Key Facts
- •Great Jackson Street Estates Ltd. (applicant) holds a lease with ~61 years remaining on two redundant warehouses in Manchester.
- •The lease contains covenants preventing redevelopment without Manchester City Council's (objector) consent.
- •The Council is willing to consent but only on terms unacceptable to the applicant.
- •The applicant sought modification/discharge of eleven covenants under section 84, Law of Property Act 1925, to redevelop the site into two 56-storey residential towers.
- •The applicant's business model involves developing and then letting flats on short tenancies.

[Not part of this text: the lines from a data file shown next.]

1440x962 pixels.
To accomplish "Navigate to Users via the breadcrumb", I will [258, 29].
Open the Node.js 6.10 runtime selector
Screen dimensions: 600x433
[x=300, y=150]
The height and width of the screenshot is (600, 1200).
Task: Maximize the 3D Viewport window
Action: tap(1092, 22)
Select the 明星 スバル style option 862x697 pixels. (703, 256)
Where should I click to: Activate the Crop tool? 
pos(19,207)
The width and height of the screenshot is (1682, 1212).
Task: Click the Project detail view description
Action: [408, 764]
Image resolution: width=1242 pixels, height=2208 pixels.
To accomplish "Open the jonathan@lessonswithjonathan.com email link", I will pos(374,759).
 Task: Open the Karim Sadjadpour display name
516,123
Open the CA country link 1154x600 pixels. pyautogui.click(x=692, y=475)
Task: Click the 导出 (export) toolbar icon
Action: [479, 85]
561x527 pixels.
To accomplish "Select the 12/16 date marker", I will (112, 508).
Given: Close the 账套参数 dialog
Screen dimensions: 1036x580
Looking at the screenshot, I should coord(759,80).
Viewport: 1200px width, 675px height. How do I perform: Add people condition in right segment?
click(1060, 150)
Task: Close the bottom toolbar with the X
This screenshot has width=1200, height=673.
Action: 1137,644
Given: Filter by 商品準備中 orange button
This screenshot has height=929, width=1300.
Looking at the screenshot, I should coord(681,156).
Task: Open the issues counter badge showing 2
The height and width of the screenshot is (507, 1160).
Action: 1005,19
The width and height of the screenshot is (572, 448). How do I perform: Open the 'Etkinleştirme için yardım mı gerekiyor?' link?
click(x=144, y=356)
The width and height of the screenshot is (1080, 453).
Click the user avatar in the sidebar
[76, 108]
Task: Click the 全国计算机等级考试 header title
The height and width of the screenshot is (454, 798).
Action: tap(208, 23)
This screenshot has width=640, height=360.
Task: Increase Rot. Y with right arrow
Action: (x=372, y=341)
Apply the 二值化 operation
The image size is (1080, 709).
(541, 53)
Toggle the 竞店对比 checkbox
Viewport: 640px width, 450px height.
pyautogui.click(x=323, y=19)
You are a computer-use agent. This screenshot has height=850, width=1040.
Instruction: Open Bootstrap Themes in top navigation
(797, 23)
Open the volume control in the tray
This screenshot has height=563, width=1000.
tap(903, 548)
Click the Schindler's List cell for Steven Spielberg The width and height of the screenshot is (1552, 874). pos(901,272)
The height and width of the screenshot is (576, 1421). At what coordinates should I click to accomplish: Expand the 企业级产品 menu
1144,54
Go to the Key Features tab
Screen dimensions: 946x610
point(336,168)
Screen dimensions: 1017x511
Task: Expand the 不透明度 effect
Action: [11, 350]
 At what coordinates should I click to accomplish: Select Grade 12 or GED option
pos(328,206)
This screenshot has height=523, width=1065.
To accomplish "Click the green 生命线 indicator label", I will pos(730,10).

- •The Council offered a new 250-year lease on terms it considers standard, but the applicant finds them onerous.
Legal Principles
The Upper Tribunal has discretion to modify or discharge restrictive covenants if one of the jurisdictional grounds in section 84(1) is met.
Alexander Devine Children's Cancer Trust v Housing Solutions Ltd [2020] UKSC 45
A covenant is obsolete under section 84(1)(a) if changes render its original purpose unachievable.
Truman, Hanbury, Buxton & Co’s Application [1956] 1 QB 261; Chatsworth Estates Ltd v Fewell [1931] 1 Ch 224
When considering whether a use is reasonable under section 84(1)(aa), the Tribunal should assume the restrictions don't exist.
Caledonian Associated Properties Ltd v East Kilbride DC (1985) 49 P&CR 410
The Tribunal should consider the statutory development plan and planning permission patterns when assessing reasonable use.
Section 84(1B), Law of Property Act 1925
Outcomes
Application dismissed.
The applicant failed to establish any of the jurisdictional grounds (a, aa, or c) for modification under section 84.